Records to process ▸
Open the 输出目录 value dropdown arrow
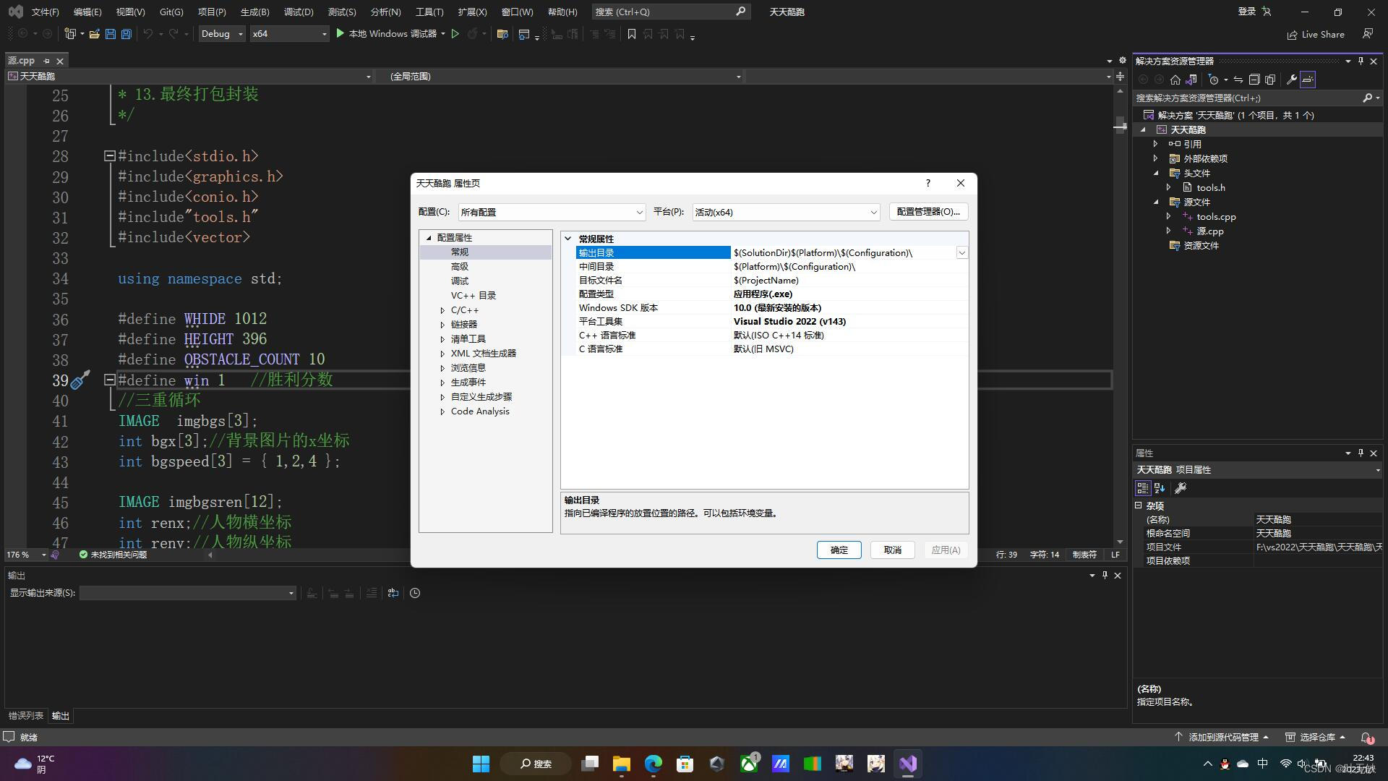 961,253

==

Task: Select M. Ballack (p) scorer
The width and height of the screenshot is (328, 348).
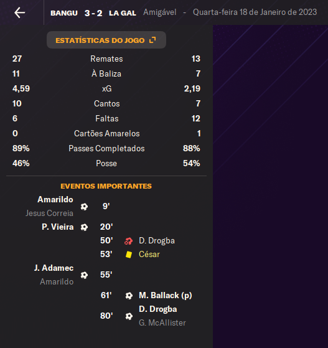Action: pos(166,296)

Brief ▸
Recast the part that opens with the line containing "Task: Select M. Ballack (p) scorer" and closes with the line containing "Action: pos(166,296)", both included, as a Markdown table with the columns Row and Line. Give each line its own row, skip any blank lines, and leave the pictures out.

Exercise output ▸
| Row | Line |
|---|---|
| 1 | Task: Select M. Ballack (p) scorer |
| 2 | The width and height of the screenshot is (328, 348). |
| 3 | Action: pos(166,296) |